Towards the end of the Buddhist period, two nations, roughly speaking, were to be found in India one based on Buddhist sentiment, and the other on anti-Buddhist sentiment.
The death of the Buddhist nation was caused on the one hand by the downfall of the bhikśus [Buddhist monks], the disorderly state of affairs in organizations and monasteries, the lack of support from the government, and above all, the want of renowned scholars among the Buddhists; and on the one hand by the support of the ruling authorities for the non-Buddhists, and the appearance of the great scholar and logician Shankaracharya. These factors brought about not only the defeat of the Buddhists, but also dissension within the Buddhist community.
The new sentiment, known as the Sanátanii or Bráhmańya [Brahmanical] religion, which came into existence with the cooperation of Shankaracharya and the patronage of various non-Buddhist kings, was based on anti-Buddhist feelings. This is why, after the death of the Buddhist nation, the Brahmanical nation could not last long. Again India became nationless.
In the Post-Vedic Age, when both the Aryan and the non-Aryan nations died, no foreign invasion took place. Within the country, the Buddhist revolution occurred. Had a foreign invasion taken place, the nationless India would have been very easily conquered by the invaders. But as ill luck would have it, when India became nationless for the second time after the demise of the Buddhist and the Brahmanical nations, there was no internal revolution.
Instead there was the Muslim invasion from outside.
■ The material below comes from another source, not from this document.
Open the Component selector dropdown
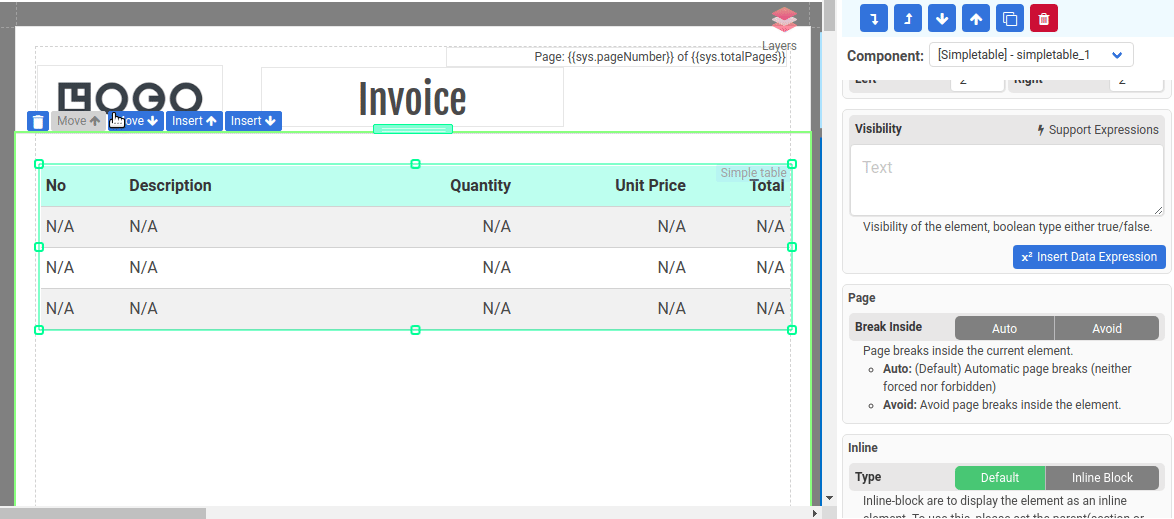1174x519 pixels. pos(1030,54)
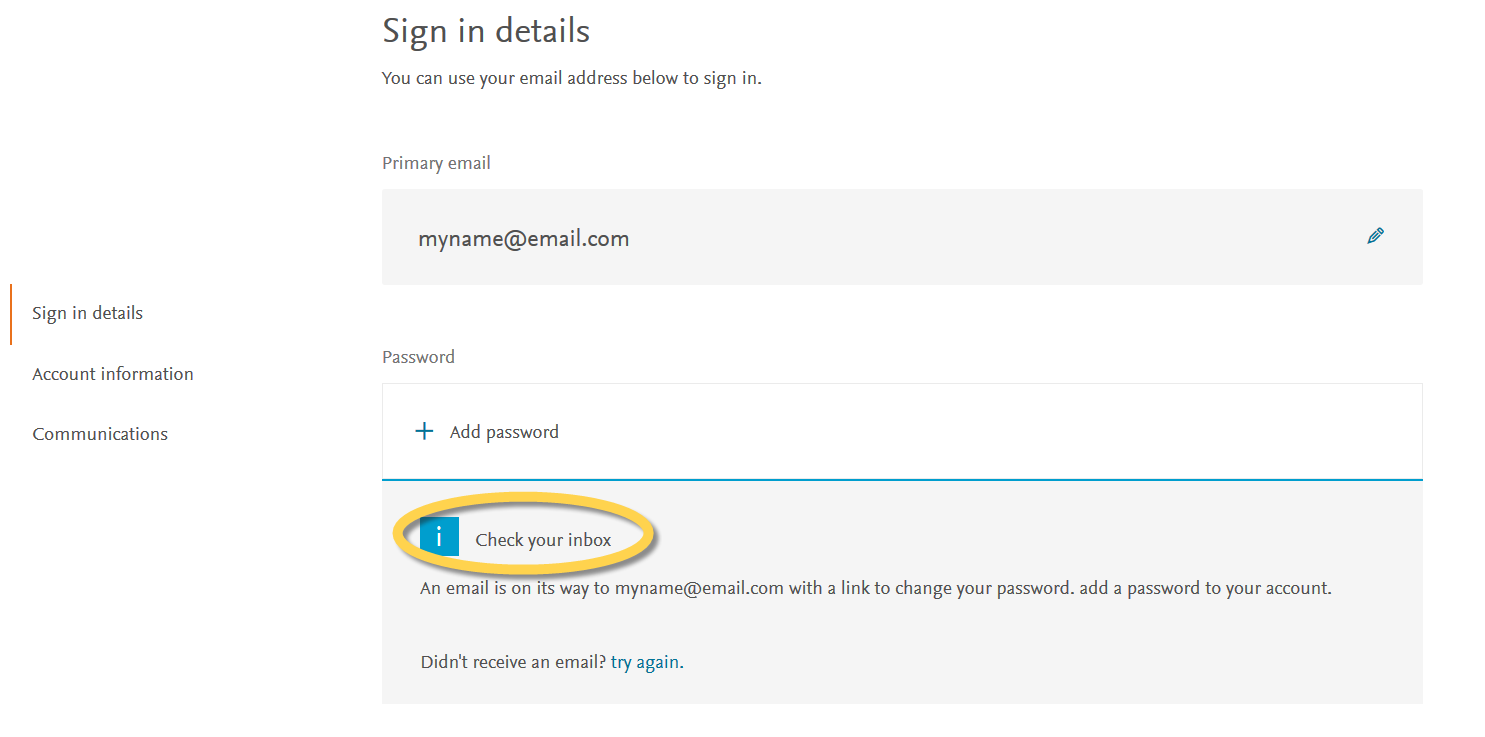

The Muslims were able to conquer India only when Buddhism completely disappeared and shortly thereafter the Brahmanical nation also died. They were not able to conquer India before that. They had to wait for a long time after the invasion of Sind.* Although the Brahmanical nation had split up in South India also, the newly-formed small nations were not weak, and that is why they were able to resist the Muslim invasion in that part of India.
After the Muslim occupation, a new Muslim nation came into being. The Muslims had their own language (formerly Turkish and later Persian), manners and customs, dress, racial peculiarity, mode of living and religion, and on the basis of these factors a sentiment developed. Their sentiment was the sentiment of the ruling people.
It is no use denying the fact that the victorious Muslim nation played the role of oppressor and did much injustice to the inhabitants of India, as was done by the Aryans to the non-Aryans, by the Brahmanical nation to the Buddhists, and by the Buddhists to the non-Buddhists. The oppression and injustice done by the Muslims made the non-Muslims unite anew an anti-Muslim sentiment grew among them. Thus two nations were formed the victorious Muslim sentiment based on the Persian language created one nation, while the Hindu sentiment based on the Sanskrit language created another. These two nations existed for a long time side by side in India.
The sentiment with which the Muslim nation started was entirely new, but the Hindus or non-Muslims had no equally strong sentiment, and therefore they had to form a strong anti-Muslim sentiment. Just as the leaders of the Brahmanical nation had to use the anti-Buddhist sentiment as their only capital, the leaders of the Hindu nation made the anti-Muslim sentiment their capital.
The Hindus started doing the complete opposite of what the Muslims would do. While offering prayers the Muslims would not wear their káchá;* therefore the Hindus would wear it. Beef and fowl were favourite foods of the Muslims; so they were inedible to the Hindus. The Muslims would pray facing the west; therefore the Hindus were forbidden to do this. There were many things like this. I cannot say that these types of do's and don't's were harmful to the Hindus. By means of these social directives a strong anti-Muslim sentiment was formed among the Hindus, as a result of which a Hindu nation was formed.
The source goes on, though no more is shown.